학술논문
Protein signaling and drug target activation signatures to guide therapy prioritization: Therapeutic resistance and sensitivity in the I-SPY 2 Trial
Document Type
article
Author
Gallagher, Rosa I; Wulfkuhle, Julia; Wolf, Denise M; Brown-Swigart, Lamorna; Yau, Christina; O’Grady, Nicholas; Basu, Amrita; Lu, Ruixiao; Campbell, Michael J; Magbanua, Mark J; Coppé, Jean-Philippe; Investigators, I-SPY 2; Asare, Smita M; Sit, Laura; Matthews, Jeffrey B; Perlmutter, Jane; Hylton, Nola; Liu, Minetta C; Symmans, W Fraser; Rugo, Hope S; Isaacs, Claudine; DeMichele, Angela M; Yee, Douglas; Pohlmann, Paula R; Hirst, Gillian L; Esserman, Laura J; van ‘t Veer, Laura J; Petricoin, Emanuel F
Source
Cell Reports Medicine. 4(12)
Subject
Language
Abstract
Molecular subtyping of breast cancer is based mostly on HR/HER2 and gene expression-based immune, DNA repair deficiency, and luminal signatures. We extend this description via functional protein pathway activation mapping using pre-treatment, quantitative expression data from 139 proteins/phosphoproteins from 736 patients across 8 treatment arms of the I-SPY 2 Trial (ClinicalTrials.gov: NCT01042379). We identify predictive fit-for-purpose, mechanism-of-action-based signatures and individual predictive protein biomarker candidates by evaluating associations with pathologic complete response. Elevated levels of cyclin D1, estrogen receptor alpha, and androgen receptor S650 associate with non-response and are biomarkers for global resistance. We uncover protein/phosphoprotein-based signatures that can be utilized both for molecularly rationalized therapeutic selection and for response prediction.
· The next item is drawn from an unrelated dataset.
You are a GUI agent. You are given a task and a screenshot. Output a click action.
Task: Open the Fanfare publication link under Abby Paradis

We introduce a dichotomous HER2 activation response predictive signature for stratifying triple-negative breast cancer patients to either HER2 or immune checkpoint therapy response as a model for how protein activation signatures provide a different lens to view the molecular landscape of breast cancer and synergize with transcriptomic-defined signatures.